Elly Hakami
- Country (sports): United States
- Born: 25 August 1969 (age 56)
- Prize money: US$ 232,335

Singles
- Career record: 121–123
- Career titles: 1
- Highest ranking: No. 32 (May 9, 1988)

Grand Slam singles results
- Australian Open: 1R (1994, 1995)
- French Open: 1R (1988, 1989)
- Wimbledon: 2R (1988)
- US Open: 3R (1987)

Doubles
- Career record: 91–100
- Career titles: 0
- Highest ranking: No. 68 (November 9, 1987)

Grand Slam doubles results
- Australian Open: 1R (1991, 1994, 1996, 1997)
- French Open: 1R (1988, 1989)
- Wimbledon: 1R (1988, 1989)
- US Open: 3R (1994)

= Elly Hakami =

American tennis player

Elly Hakami (born August 25, 1969) is a former professional tennis player from the U.S. She played from the mid-1980s until 1997. Hakami is from Tiburon, California. She was ranked world No. 32 in 1988.

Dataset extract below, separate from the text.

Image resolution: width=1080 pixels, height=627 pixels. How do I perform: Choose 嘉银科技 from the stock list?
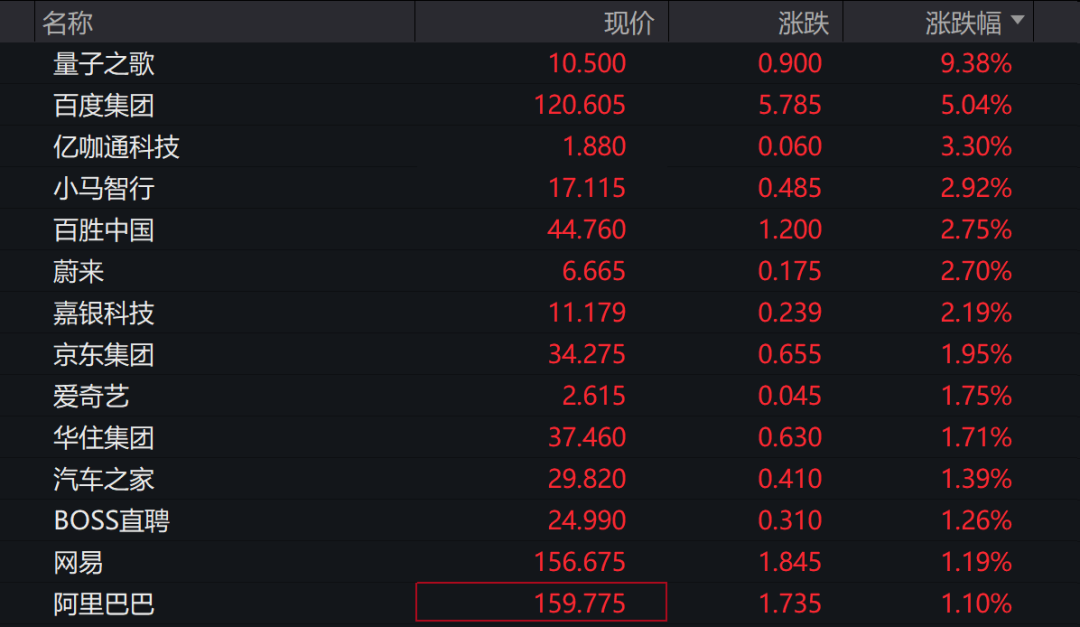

After beating Hakami in 1987, Martina Navratilova said of Hakami: "She's a very good player. She seems to be very bright and she's a lot better all-court player than I thought she would be. I thought she served well and she comes out tough."

==WTA career finals==
===Singles: (1 title)===

| Result | W-L | Date | Tournament | Surface | Opponent | Score |
|---|---|---|---|---|---|---|
| Win | 1–0 | Jul 1987 | Aptos, U.S. | Hard | USA Melissa Gurney | 6–3, 6–4 |

==Family==
Hakami was formerly married to Polo Cowen who was a former professional tennis player, and has two children, Sonya and Polo, and lives in Tiburon, California.